Des scènes moyenâgeuses
Durant mon séjour dominicain, j’ai parlé avec des touristes qui venaient des Etats Unis, et d’Europe, notamment de l’Allemagne, de la France et de l’Italie qui n’ont pas hésité à faire neuf heures de vol dans le but d’oublier leur stress quotidien et de se couper d’une routine qui les tuait à petit feu.
La majorité de ces touristes sont des travailleurs qui ont très probablement acheté leur séjour par carte de crédit et qui vont le rembourser par tranches mensuelles.
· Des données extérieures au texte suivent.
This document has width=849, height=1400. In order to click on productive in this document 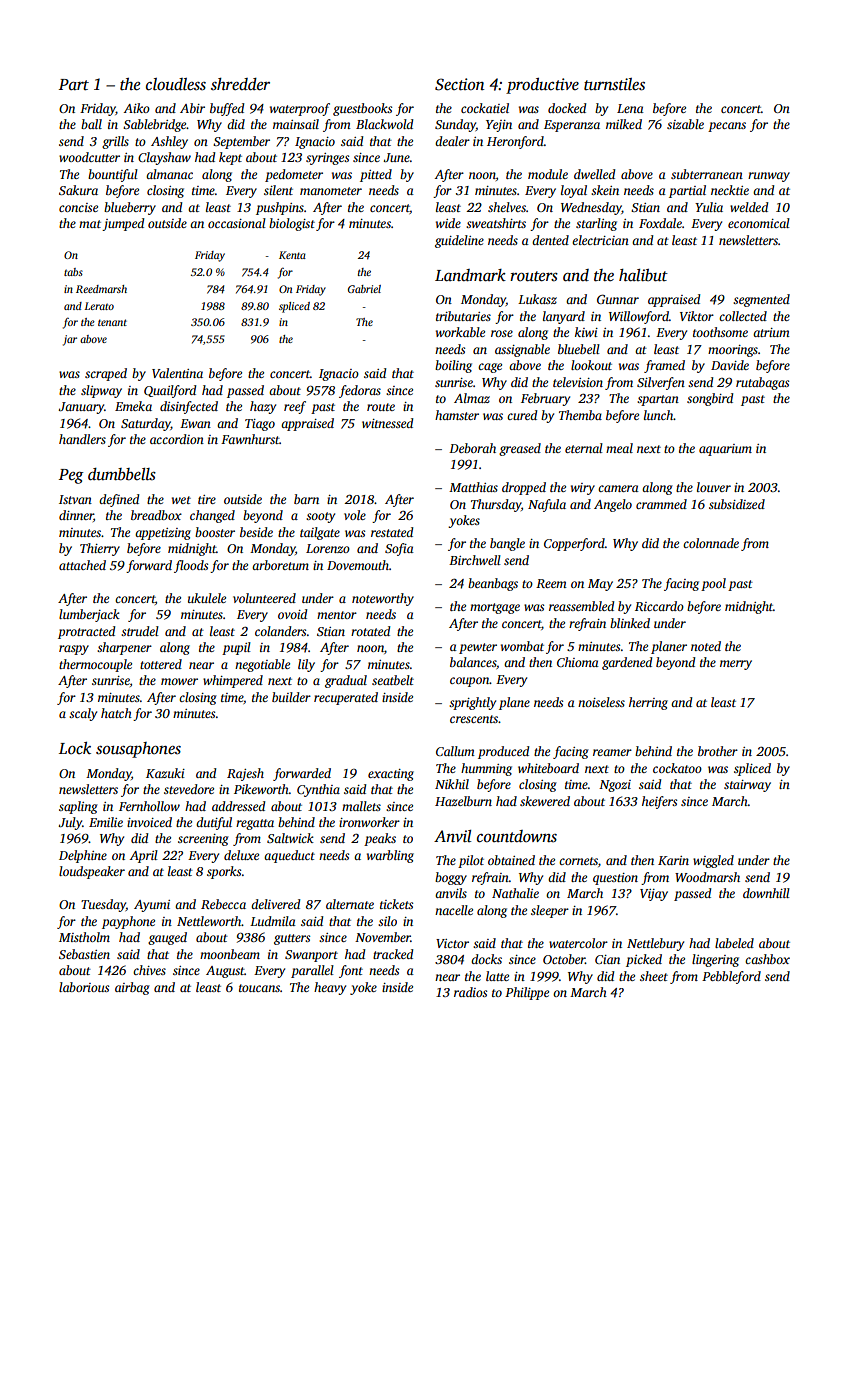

Les soirées dans cet hôtel sont comparables à celles que la Tunisie d’antan offrait à ses touristes, des soirées théâtrales improvisées, de la musique, des jeux, une gaité toute simple, en somme.
La visite au marché se fait dans le calme ; vous ne trouvez pas un vendeur qui vous opportune ou qui vous force à entrer dans son shop, faute de quoi il vous insulterait dans toutes les langues, comme le font certains vendeurs tunisiens ! Les nationaux se fondent parmi les clients et personne ne se rend compte de leur présence. En un mot, les touristes ne vivent aucun harcèlement verbal ou culturel. Alors que ce qui m’a frappé dernièrement à Hammamet, c’est le nombre élevé de femmes voilées qui fréquentent les hôtels et qui sont accompagnées par leurs anges gardiens, des barbus costauds qui veillent au grain et qui fusillent de leur regard toute personne vêtue d’un bikini ou d’un maillot de bain ! Il n’est pas difficile de comprendre que les Européens, qui ont trop souffert de la tyrannie de l’église et de son immixtion dans leurs affaires, n’accepteront pas de revivre des scènes qui sont pour eux moyenâgeuses. Tout simplement, ils ne viendront pas !
Retrouver une belle image de marque
Le tourisme tunisien s’est développé avec une belle image de marque, loin du tourisme sexuel pratiqué dans pas mal de pays. Notre tourisme a toujours misé sur la propreté et le respect, certes avec des touristes non fortunés mais respectueux. C’est ce qui explique que de nombreux retraités européens ont choisi de prendre leur retraite parmi nous. En outre, les Tunisiens ont développé, à côté du tourisme de vacances, le tourisme médical (thalasso, implants dentaires, etc.) dont la qualité est reconnue par de nombreux européens concurrents.
Étant donné que le critère primordial recherché par tout touriste qui quitte son pays est la quiétude et la sécurité, il serait peut-être judicieux de créer des hôtels pour les voilées et les barbus en qamis avec leurs plages privées et des plages pour touristes à l’instar des pays du Golfe, sans oublier de renforcer la sécurité sur les plages en créant une police spéciale qui veille sur la sécurité des touristes, de faire des réunions d’information avec les vendeurs pour les amener à ne plus importuner les touristes et à les respecter comme hôtes du pays. Ainsi pourrions-nous peut-être commencer à regagner notre tourisme !
(*) Voyagiste tunisien vivant en Amérique du Nord.